Galvin at Windows is a restaurant located on the top floor of the London Hilton on Park Lane restaurant. Launched in May 2006 by Chef Patron Chris Galvin as the second restaurant from the Galvin Brothers, the restaurant was awarded its Michelin Star in 2007 and maintained it until 2020 when they lost the single star.

The restaurant offers seasonally inspired modern French haute cuisine with regularly changing menus which take in a wide range on influences, not least Head Chef Joo Won's Korean heritage, while retaining its focus on classical French techniques. It also offers traditional Sunday lunches and hosts regular wine dinners and tastings which draw on global cuisines and bring experts in the field to the restaurant on a regular basis.

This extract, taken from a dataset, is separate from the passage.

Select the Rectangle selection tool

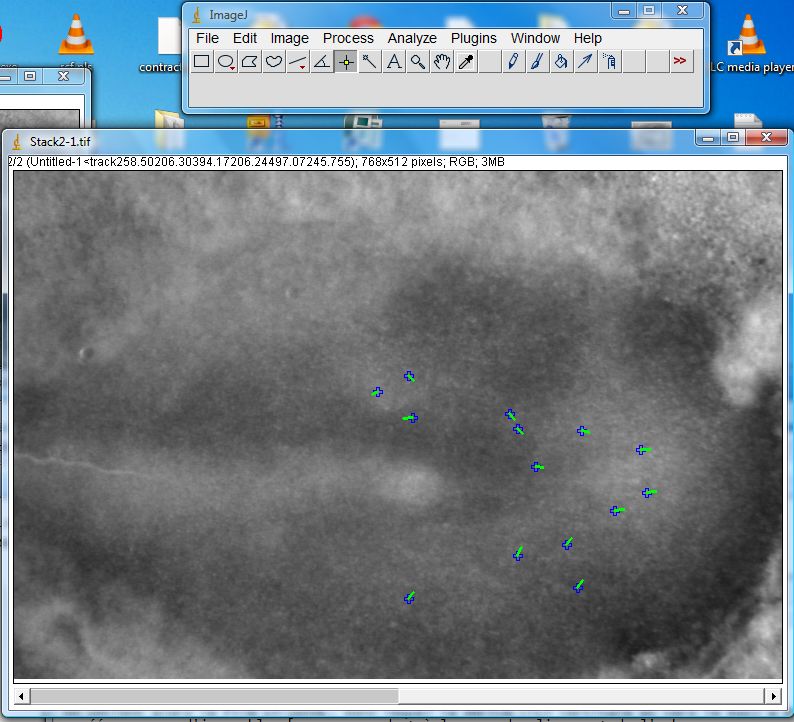pyautogui.click(x=201, y=62)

The senior team at Galvin at Windows remained consistent from launch to December 2019, a remarkable feat for a London restaurant.  Original General Manager Fred Sirieix - who is also a writer, broadcaster and charity activist - left in December 2019.  Head Chef Joo still leads the kitchen.

The bar at Galvin at Windows offers a wide range of premium wines, spirits and classic cocktails while also having a seasonally changing menu of special drinks and a light, more relaxed food menu.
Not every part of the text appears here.